Jesse lives in Montpelier and works in agriculture and food distribution. She has volunteered with 350VT since 2015, when she became a leader in the Montpelier node, Central Vermont Climate Action. Since 2019, Jesse has also actively volunteered and organized with Sunrise, a national organization of young people working for climate justice, and is the Montpelier Sunrise Hub coordinator and a member of the Sunrise Mobile Trainer Network. Jesse has also worked in an advocacy role at the Vermont Statehouse with an all-volunteer liaison team on behalf of the LGBTQIA Alliance of Vermont, and recently helped launch Citizens for Climate Action.
Vanessa has been organizing for climate justice since the fall of 2006 when she saw An Inconvenient Truth and decided to find people in her community of Somerville, MA who also wanted to do something about the problem. Since that time, she has connected with many passionate and dedicated people and worked with them to catalyze a just transition off fossil fuels. Her journey has included co-founding and co-leading Better Future Project and 350 Massachusetts and Mothers Out Front, a national organization focused on building the power of moms to address the climate crisis. She moved from Somerville to Strafford, VT 9 years ago with her two children Isabelle and Cedric. She has a passion for ensuring all voices are at the decision-making table and for developing the leadership of others so we can build the collective power we need to create the change we want.
Divya is a senior at Middlebury College studying Environmental Chemistry and Global Health. She is passionate about the intersections of health, chemistry, social justice, and the environment, with a particular focus on combining toxicology into community organizing. At Middlebury she is involved in organizing around youth empowerment in issues of climate justice, inclusive environmental activism and education, and was a member of Divest Middlebury. She was first drawn into climate justice organizing in Vermont when she was on the organizing team for the Next Steps Climate Solutions Walk and now enjoys working with youth organizers across the state to advocate for just systems changes.
Connor spends most of his time in Middlebury, Vermont, where he is a junior studying Environmental Justice. He has been part of the climate movement since high school, but through mentorships and friendships with both student and adult organizers (many from 350VT!) has deepened his commitment to climate justice. In the past few years, Connor has been a founding member of Sunrise Middlebury, worked with the college’s Sunday Night Environmental Group (SNEG), and served as a training and organizing intern last summer for 350VT. He is excited to work together to continue advancing movements for justice in Vermont!

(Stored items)
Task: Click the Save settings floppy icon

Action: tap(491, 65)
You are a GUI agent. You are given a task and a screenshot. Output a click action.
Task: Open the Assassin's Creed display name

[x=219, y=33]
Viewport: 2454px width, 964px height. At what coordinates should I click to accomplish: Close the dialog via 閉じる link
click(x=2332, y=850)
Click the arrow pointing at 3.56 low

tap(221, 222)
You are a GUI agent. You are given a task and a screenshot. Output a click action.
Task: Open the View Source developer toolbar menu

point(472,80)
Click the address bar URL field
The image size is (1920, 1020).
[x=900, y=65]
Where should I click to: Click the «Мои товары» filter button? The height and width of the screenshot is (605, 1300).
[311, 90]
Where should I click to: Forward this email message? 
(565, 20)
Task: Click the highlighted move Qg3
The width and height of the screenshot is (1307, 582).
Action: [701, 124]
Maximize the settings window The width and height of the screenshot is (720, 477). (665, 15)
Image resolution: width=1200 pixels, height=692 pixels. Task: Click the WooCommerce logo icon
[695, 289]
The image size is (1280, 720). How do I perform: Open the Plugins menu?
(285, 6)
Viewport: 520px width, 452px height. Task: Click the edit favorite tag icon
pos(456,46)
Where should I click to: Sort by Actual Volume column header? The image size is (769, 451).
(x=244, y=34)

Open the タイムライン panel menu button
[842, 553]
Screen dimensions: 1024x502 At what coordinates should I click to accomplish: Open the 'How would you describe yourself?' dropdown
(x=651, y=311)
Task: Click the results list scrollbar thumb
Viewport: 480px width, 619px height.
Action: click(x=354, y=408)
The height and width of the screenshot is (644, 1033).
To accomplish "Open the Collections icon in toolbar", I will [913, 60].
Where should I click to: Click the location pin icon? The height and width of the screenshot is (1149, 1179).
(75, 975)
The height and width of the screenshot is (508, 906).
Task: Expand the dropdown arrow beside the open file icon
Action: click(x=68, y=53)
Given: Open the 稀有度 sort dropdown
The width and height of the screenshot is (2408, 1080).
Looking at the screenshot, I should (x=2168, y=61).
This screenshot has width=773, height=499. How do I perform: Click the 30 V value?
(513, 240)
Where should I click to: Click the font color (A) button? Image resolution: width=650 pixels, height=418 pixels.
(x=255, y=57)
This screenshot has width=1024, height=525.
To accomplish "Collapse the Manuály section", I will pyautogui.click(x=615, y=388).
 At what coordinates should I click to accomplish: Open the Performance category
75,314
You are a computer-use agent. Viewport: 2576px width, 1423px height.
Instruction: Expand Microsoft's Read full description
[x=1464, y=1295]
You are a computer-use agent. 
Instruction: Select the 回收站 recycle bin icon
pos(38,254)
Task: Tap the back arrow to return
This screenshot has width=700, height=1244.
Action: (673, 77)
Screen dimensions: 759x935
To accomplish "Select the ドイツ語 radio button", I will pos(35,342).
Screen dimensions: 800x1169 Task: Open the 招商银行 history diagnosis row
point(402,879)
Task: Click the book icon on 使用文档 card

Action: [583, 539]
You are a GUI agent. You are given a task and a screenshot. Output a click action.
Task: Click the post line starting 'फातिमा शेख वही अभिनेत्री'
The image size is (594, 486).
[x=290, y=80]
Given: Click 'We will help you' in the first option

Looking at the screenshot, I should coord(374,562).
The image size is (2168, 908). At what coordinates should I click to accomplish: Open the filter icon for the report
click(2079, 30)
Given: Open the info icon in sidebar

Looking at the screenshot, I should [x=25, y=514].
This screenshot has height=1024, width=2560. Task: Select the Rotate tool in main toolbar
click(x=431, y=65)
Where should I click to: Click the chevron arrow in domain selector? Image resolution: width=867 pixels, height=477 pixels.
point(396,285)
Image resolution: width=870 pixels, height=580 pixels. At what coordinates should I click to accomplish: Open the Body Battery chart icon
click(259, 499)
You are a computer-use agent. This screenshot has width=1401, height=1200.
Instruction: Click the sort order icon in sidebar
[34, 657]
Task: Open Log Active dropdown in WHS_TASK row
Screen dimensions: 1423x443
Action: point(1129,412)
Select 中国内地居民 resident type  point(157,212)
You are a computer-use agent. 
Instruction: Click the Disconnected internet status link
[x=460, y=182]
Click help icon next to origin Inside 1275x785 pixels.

EXERCISE AIM -> According to the profiles, what film led Vanessa to begin organizing for climate justice in the fall of 2006? The records have no role in this work.

OUTPUT BELOW -> An Inconvenient Truth